Hay más interrogantes. Por ejemplo, cómo reaccionaría la comunidad internacional ante una invasión. Las herramientas de aislamiento económico empleadas como castigo contra Rusia resultarían mucho más destructivas, en ambas direcciones, ante el gigante asiático, profundamente integrado en la cadena de producción mundial. Una ofensiva de China sobre Taiwán significaría, de este modo, la quiebra definitiva de una era de globalización que la guerra en Ucrania solo ha comenzado a resquebrajar.
Una promesa por cumplir
Taiwán es una aspiración a la que el Partido Comunista nunca renunciará: un ideal político, la «reunificación», creado a la vez que la República Popular. Si la cita de Vladímir Putin con la posteridad empieza en Ucrania, la de Xi Jinping termina en Taiwán. «Durante mucho tiempo el Gobierno se dio por satisfecho con el statu quo, pero el actual líder tiene una perspectiva diferente», explica Zhao. «Se considera a sí mismo una figura clave en la historia de China, en la historia del mundo, y Taiwán representa una cuestión clave a la que ha dotado de una noción de urgencia, que no puede transmitirse a generaciones futuras».

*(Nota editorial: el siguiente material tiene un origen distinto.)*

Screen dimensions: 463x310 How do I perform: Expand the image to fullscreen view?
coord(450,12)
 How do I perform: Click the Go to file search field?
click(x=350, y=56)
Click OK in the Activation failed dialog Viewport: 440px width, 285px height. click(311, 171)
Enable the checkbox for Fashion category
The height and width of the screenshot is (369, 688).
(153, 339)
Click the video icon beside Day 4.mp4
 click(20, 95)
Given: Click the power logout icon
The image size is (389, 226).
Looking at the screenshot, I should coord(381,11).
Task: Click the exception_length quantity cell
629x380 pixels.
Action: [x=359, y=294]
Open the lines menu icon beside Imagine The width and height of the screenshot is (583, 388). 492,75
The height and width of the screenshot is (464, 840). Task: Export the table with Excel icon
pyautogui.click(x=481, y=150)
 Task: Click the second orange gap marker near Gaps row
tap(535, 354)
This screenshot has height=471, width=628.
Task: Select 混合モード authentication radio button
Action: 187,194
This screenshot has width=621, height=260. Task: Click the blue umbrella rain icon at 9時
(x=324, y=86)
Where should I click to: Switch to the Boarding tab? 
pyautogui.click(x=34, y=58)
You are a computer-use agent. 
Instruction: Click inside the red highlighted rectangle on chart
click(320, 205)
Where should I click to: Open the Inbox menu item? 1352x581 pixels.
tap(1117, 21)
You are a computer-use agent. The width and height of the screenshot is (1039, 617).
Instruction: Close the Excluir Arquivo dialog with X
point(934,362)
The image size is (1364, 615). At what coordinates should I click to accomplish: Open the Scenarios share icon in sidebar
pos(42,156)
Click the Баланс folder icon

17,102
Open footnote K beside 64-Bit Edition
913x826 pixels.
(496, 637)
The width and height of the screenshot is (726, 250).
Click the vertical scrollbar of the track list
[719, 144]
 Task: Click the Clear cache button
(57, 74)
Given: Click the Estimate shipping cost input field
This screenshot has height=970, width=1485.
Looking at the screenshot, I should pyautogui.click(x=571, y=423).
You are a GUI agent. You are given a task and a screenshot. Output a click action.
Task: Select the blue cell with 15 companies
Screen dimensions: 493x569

Las únicas salidas para una resolución pacífica, ya sea mediante una liberalización del sistema político chino o la implantación de un modelo similar al «Un país dos sistemas», desacreditado tras el fin de los derechos y libertades de Hong Kong, son poco más que quimeras. Al otro lado del teléfono, Chen se confiesa pesimista. «Lo más probable es que un conflicto militar sea inevitable, las democracias del mundo deben mantenerse unidas y prepararse para la guerra», afirma. La invasión de Ucrania abre el camino hacia un mundo nuevo. Uno en el que, quizá, las noticias largo tiempo temidas en Taiwán se hagan por fin realidad.